2. Technique for extracting all groups of data with characteristic causality
Next, causality for the population of data is estimated and the attributes in each causality compared, as well as the strength of the causality, and the direction of the causality. This makes it possible to quantitatively evaluate the rarity of causality and to comprehensively discover those with high rarity scores as characteristic causality.
Because these two techniques can extract all populations of data with characteristic causality, it is possible to determine the characteristic causality of each data by identifying the population that corresponds to the new data for which causality is desired.

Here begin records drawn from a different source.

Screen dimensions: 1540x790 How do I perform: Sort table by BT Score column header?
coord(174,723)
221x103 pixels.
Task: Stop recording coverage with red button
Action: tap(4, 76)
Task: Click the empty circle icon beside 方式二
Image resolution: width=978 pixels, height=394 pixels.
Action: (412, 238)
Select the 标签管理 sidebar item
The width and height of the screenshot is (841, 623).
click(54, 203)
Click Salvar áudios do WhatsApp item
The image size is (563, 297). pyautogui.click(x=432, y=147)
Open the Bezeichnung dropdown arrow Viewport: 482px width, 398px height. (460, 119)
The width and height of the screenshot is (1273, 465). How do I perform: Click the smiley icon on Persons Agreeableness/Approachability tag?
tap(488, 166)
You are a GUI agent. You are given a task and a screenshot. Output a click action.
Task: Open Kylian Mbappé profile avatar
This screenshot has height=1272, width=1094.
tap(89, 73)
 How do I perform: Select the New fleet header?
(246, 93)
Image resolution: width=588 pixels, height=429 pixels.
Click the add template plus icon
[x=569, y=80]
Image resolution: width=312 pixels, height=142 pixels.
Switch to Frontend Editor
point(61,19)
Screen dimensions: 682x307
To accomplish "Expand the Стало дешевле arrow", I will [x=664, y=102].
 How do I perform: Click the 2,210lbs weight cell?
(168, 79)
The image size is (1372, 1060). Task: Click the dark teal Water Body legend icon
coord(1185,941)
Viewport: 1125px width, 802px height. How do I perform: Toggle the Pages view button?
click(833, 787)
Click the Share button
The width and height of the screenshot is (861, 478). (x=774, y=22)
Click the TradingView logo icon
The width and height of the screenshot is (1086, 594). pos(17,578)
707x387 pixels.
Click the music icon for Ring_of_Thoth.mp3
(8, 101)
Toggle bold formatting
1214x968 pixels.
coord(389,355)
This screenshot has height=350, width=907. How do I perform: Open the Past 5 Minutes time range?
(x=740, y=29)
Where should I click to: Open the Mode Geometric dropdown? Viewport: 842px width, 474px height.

Previous genetic analysis studies have shown that there are several types of colorectal cancer, including those with a strong immune response and those with metabolic abnormalities, in addition to the conventionally-known common types, and that each type expresses a different gene.
With the cooperation of Professor Kenzo Takahashi, Assistant Professor Takuya Miyagi, and Assistant Professor Daisuke Utsumi, of Graduate School of Medicine, University of the Ryukyus , researchers from Fujitsu Laboratories extracted gene expression data from approximately 1,000 colorectal cancer tissues and normal colorectal tissues from data published by The Cancer Genome Atlas (TCGA) and GTEx , and applied this technology to the extracted data to confirm that the genes important in distinguishing the types of colorectal cancer can be identified automatically.
Professor Kenzo Takahashi commented, “This technology provides medical researchers with feedback, including the causal relationship that provides a concrete basis for the discovery, and enables the identification of carcinogenic factors in each patient. We hope that this technology will lead to the provision of optimal medical care for each, individual patient.”
Fujitsu will continue to conduct research in the field of genomic medicine with the aim of contributing to medical research, including in the field of personalized medicine, as well as to shed light on the causes of cancer. In FY 2020 ending in March 2021, Fujitsu will also apply the new machine learning technology to demonstrate its utility in various fields, including marketing, manufacturing, and finance, in addition to the medical field. Fujitsu aims to put the technology into practical use in FY 2021.